Fairfax Media is selling its remaining stake in New Zealand online auction house Trade Me in a move that will get rid of most of the media company’s debt.
Fairfax will get $616 million under the deal after paying $NZ700 million for the business in 2006.
Fairfax shares rose as much as 6% in early trade on the back of the news.
Fairfax Media’s chief executive and managing director Greg Hywood said in a statement to the ASX this morning the proceeds from the sale would “provide us with a very strong balance sheet and the financial flexibility to invest and complete the company’s structural transformation”.
Billabong shares jump on takeover reports
Shares in Billabong surged to a two-month high on speculation that former executive Paul Naude made a takeover bid for the surfwear manufacturer over the weekend.
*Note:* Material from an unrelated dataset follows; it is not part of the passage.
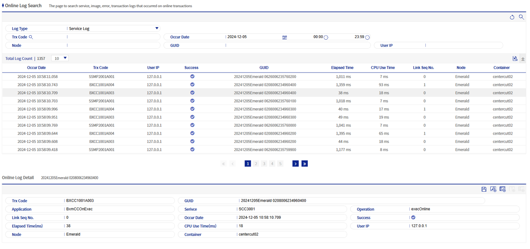Viewport: 530px width, 249px height.
Task: Click the magnifier search icon at top right
Action: 521,17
This morning, Billabong shares hit their highest point since October 11, lifting 6.95% to $1, against a benchmark index fall of 0.09%.
Naude offered the struggling surfwear company $1.10 per share over the weekend, according to The Australian Financial Review.
Australian Court slaps $7.5 million fine on Thai Airways
The Federal Court in Sydney has ordered Thai Airways International to pay $7.5 million in penalties for engaging in cartel conduct.
“The court has now ordered total penalties in Australia of almost $100 million. The $7.5 million penalties ordered against Thai Airways have contributed to the highest total penalties resulting from a single ACCC investigation,” ACCC chairman Rod Sims said.
“Thai Airways is the thirteenth international airline to have admitted to engaging in cartel conduct in Australia and to have penalties ordered against it.
The Australian stock market opened the trading week little changed after concerns about budget negotiations in the United States.
At the official market opening the benchmark S&P/ASX200 index fell 0.09% to 4579.1 points, while the broader All Ordinaries index slipped 0.06% to 4592.4 points.
Ric Spooner, chief market analyst at CMC Markets, said while US markets closed weaker on Friday, the Australian market was unlikely to lose much ground in early trading this morning.
“The recent sharp rally in China’s stock market, Friday’s lift in iron ore prices, and the prospect of more economic stimulus in Japan following the weekend’s elections will all be supportive for investor thinking on the resource sector today,” he said.